Matt Tait of KUSports.com snapped a photo of the freshman big man shooting around ahead of Kansas' game with Eastern Kentucky, so that's an encouraging sign:
The Jayhawks should breeze past the Colonels without Embiid. Should they struggle, though, it may be an ominous sign for the later rounds.
With everybody healthy, Kansas has a great chance of winning the national title. But there's no guarantee of when Embiid will be back and whether he'll immediately pick right back up from where he left off.
Trouncing Eastern Kentucky will at least prevent any more doubts from creeping in.
No. 3 Iowa State
The East Region is anybody's to win. Virginia is arguably the weakest No. 1 seed in the tournament, and the same could be said about Villanova regarding the four No. 2 seeds.

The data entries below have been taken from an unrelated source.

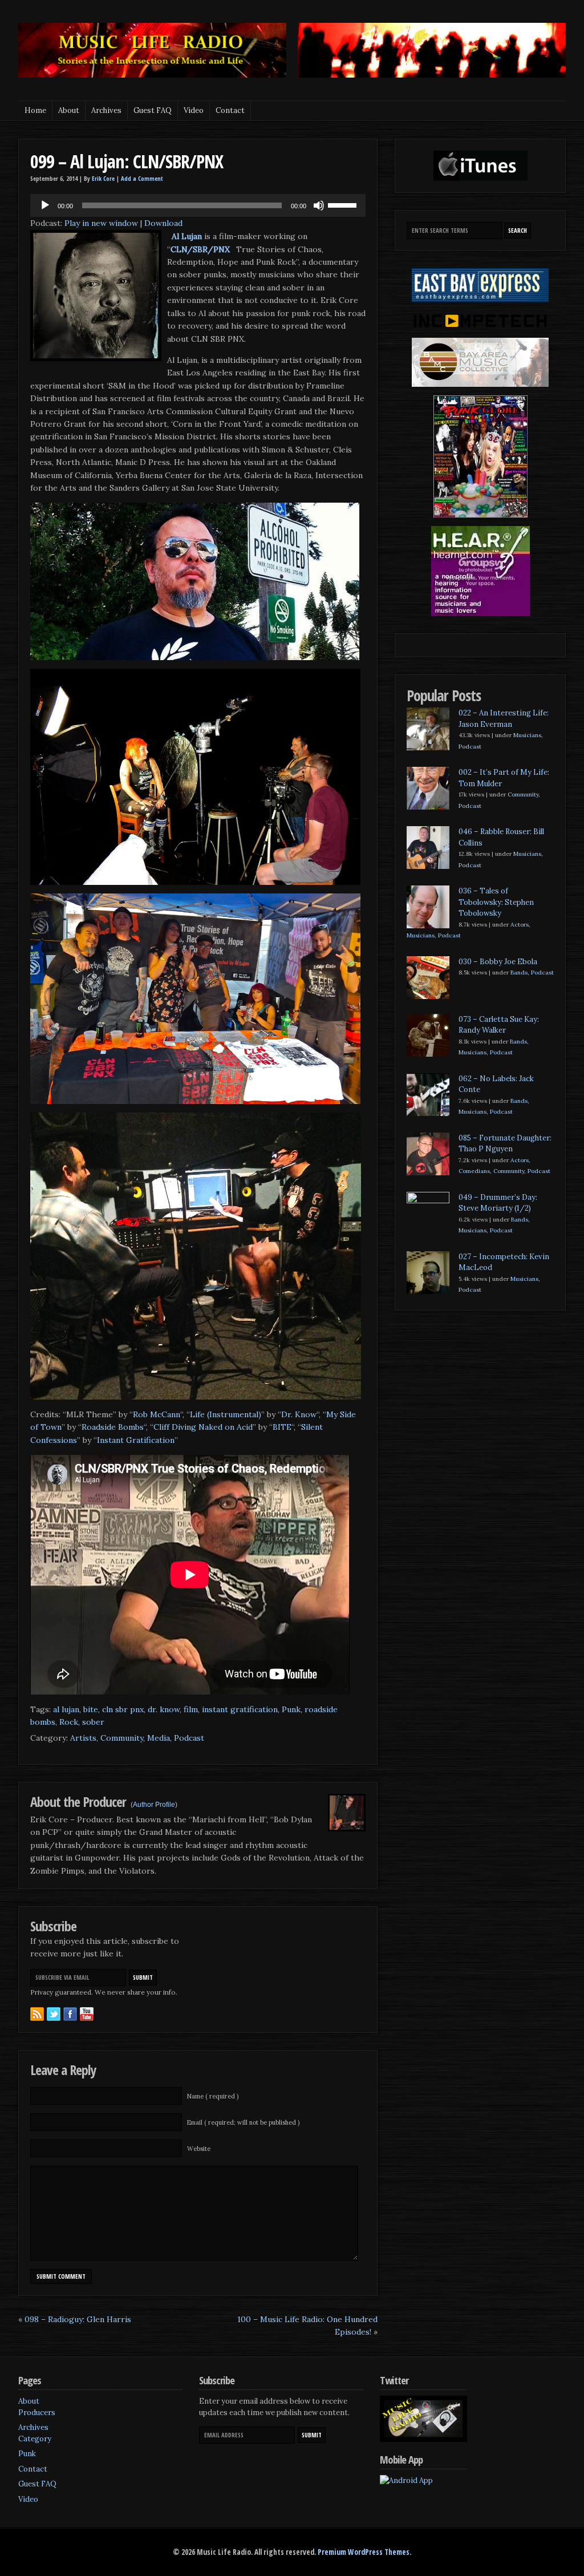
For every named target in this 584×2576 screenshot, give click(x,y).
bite (90, 1709)
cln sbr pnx (123, 1709)
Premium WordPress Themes (363, 2552)
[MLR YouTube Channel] (87, 2014)
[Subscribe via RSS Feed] (37, 2014)
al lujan (66, 1709)
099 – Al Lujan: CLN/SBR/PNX (126, 161)
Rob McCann (156, 1414)
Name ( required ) (212, 2096)
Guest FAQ (152, 110)
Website (198, 2149)
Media (158, 1738)
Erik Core (103, 179)
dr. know (164, 1709)
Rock (68, 1722)
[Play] (45, 205)
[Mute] (319, 205)
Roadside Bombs (113, 1427)
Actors (519, 924)
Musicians (527, 735)
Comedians (474, 1171)
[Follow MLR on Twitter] (53, 2014)
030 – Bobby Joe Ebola (498, 961)
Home (35, 110)
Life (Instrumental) (225, 1414)
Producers (36, 2412)
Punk (291, 1709)
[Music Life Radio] (152, 75)
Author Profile (154, 1805)
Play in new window (101, 223)
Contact (230, 110)
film (191, 1709)
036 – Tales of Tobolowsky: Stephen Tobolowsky (496, 902)
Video (194, 110)
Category (34, 2439)
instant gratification (240, 1709)
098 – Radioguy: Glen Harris (78, 2319)
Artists (83, 1738)
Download (163, 223)
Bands (519, 972)
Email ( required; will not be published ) (243, 2122)
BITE (282, 1427)
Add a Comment (142, 179)
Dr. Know (299, 1414)
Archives (106, 110)
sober (93, 1722)
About (68, 110)
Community (121, 1738)
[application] (198, 205)
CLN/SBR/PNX (200, 249)
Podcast (189, 1738)
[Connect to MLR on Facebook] (70, 2014)
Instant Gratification (136, 1440)
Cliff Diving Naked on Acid (203, 1427)
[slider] (344, 204)
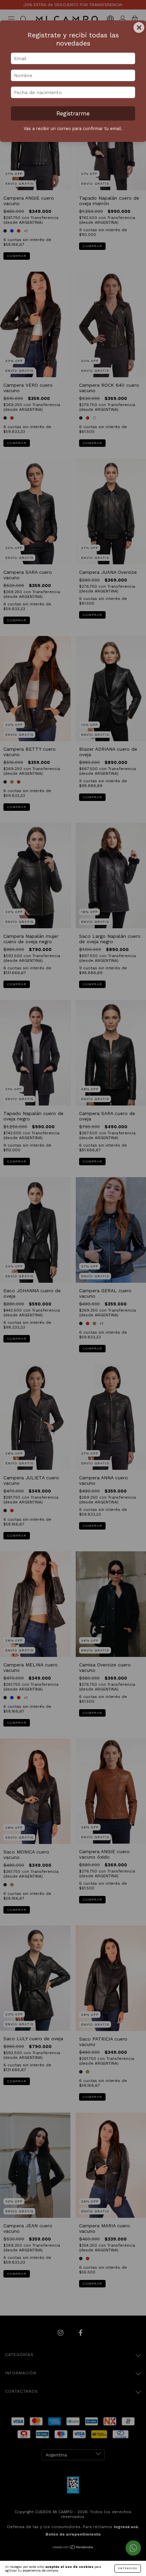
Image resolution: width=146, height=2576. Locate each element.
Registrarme (73, 113)
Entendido (127, 2568)
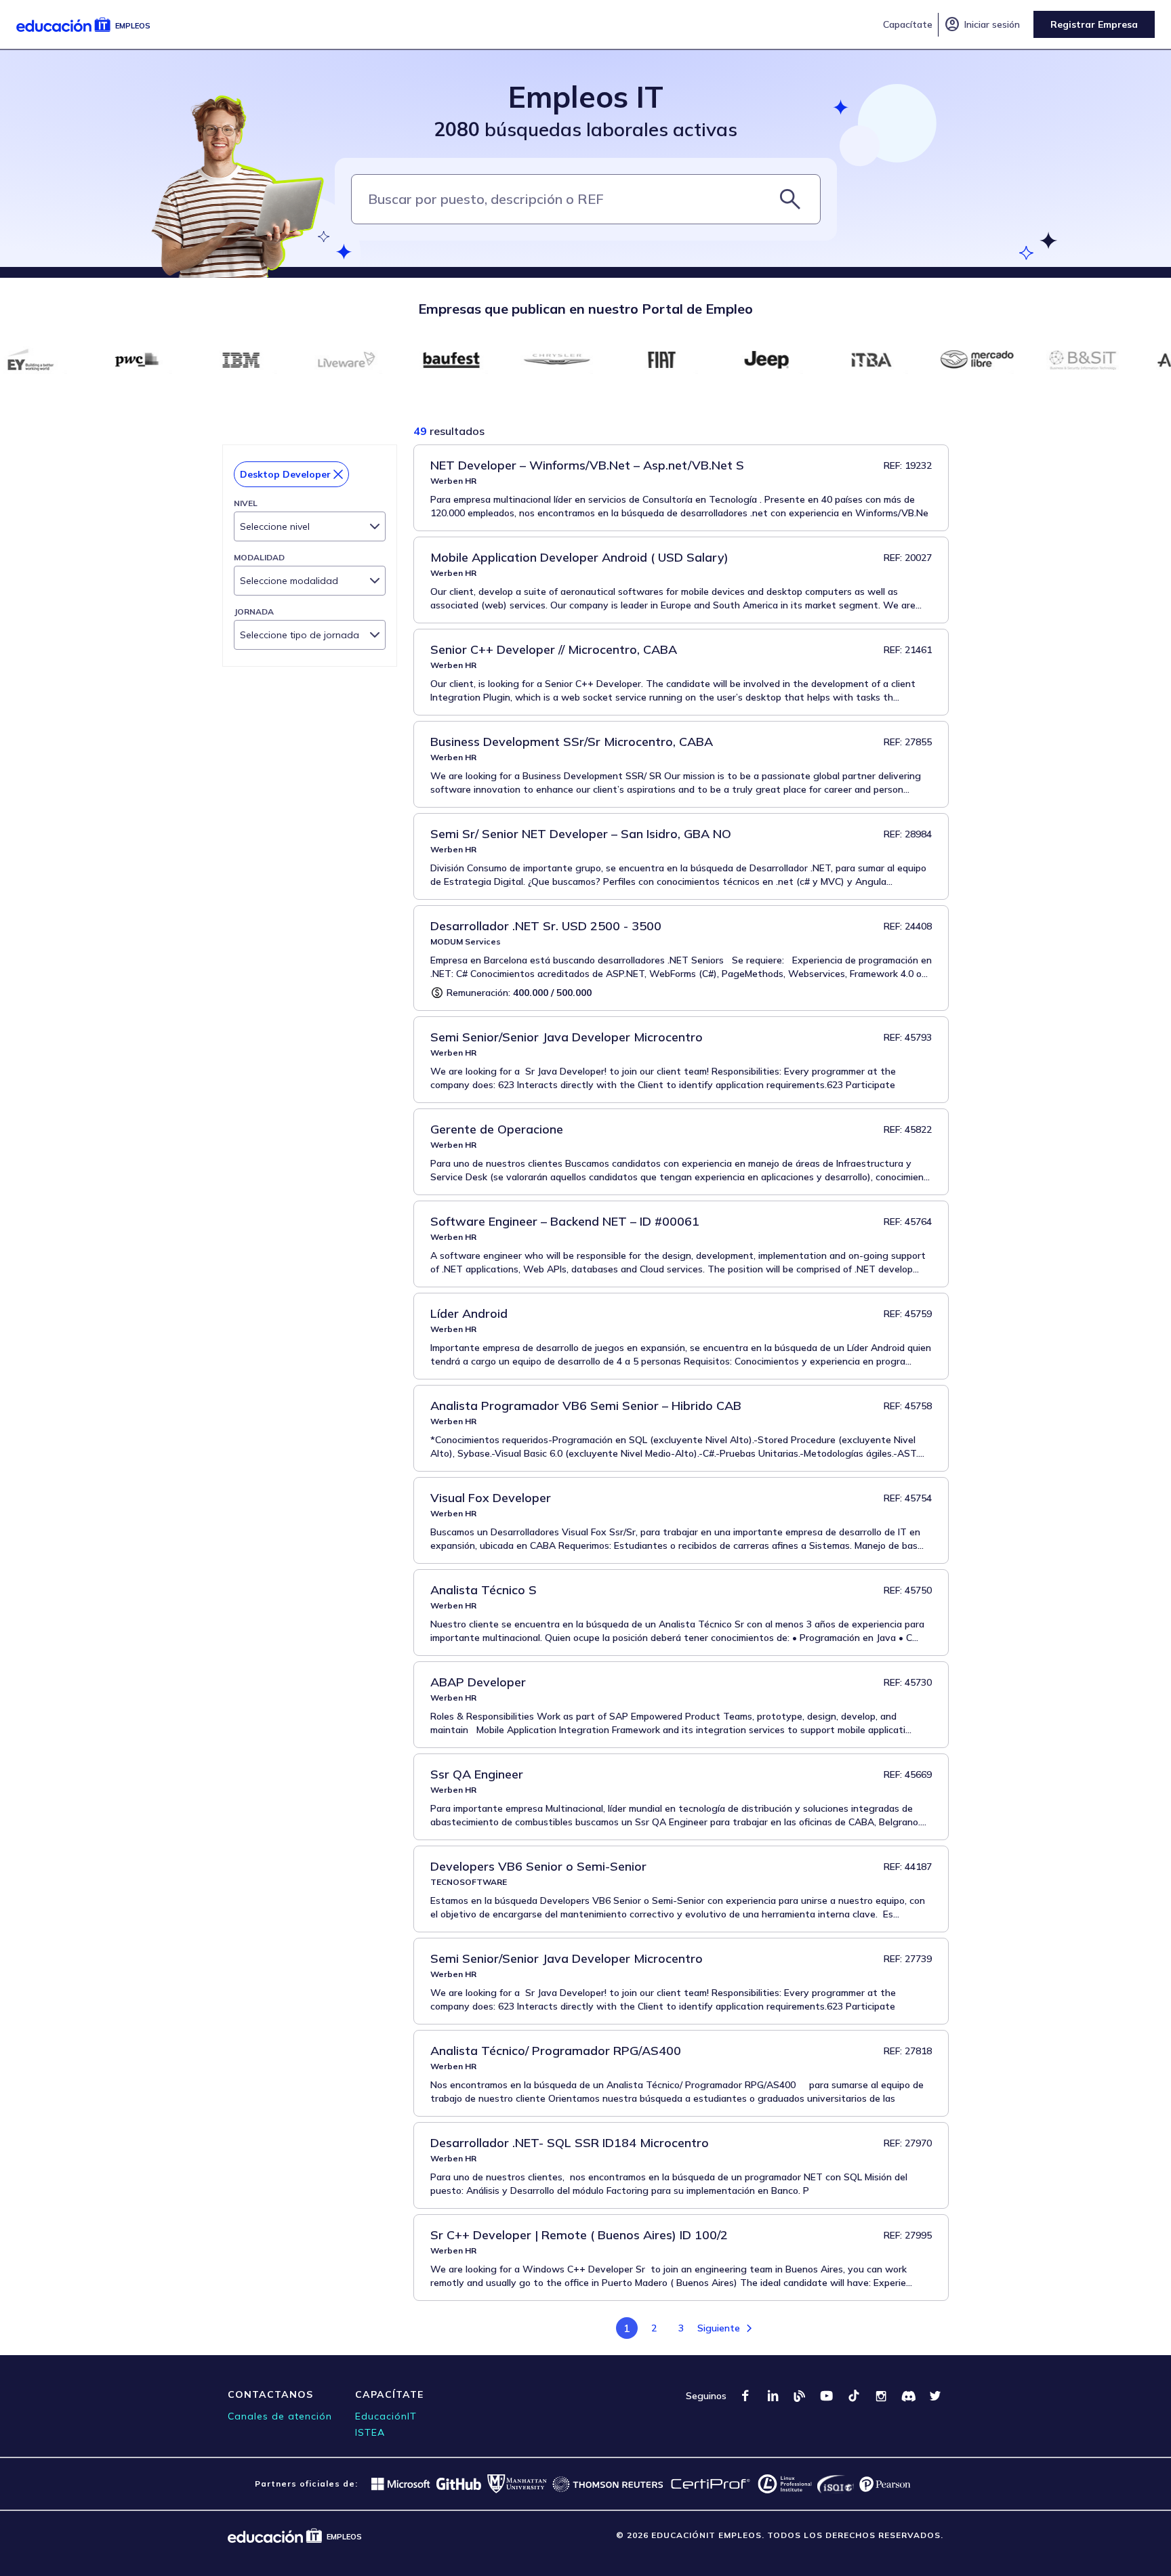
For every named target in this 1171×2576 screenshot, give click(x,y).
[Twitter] (935, 2396)
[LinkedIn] (772, 2396)
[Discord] (908, 2396)
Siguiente (718, 2328)
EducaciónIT (386, 2416)
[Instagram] (881, 2396)
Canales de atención (280, 2416)
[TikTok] (854, 2396)
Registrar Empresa (1094, 24)
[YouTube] (827, 2396)
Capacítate (907, 24)
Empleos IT (585, 96)
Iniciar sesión (982, 24)
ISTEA (370, 2432)
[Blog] (800, 2396)
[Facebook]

That opens the door for both Iowa State and Michigan State. The Spartans beat Delaware 93-78 on Thursday and looked every bit a Final Four threat. Now, the onus is on the Cyclones to do the same in their matchup with North Carolina Central.
Given his history at the school, Fred Hoiberg is one of those guys you can't help but root for:
If he can lead Iowa State to the Final Four, maybe he'll get promoted to governor.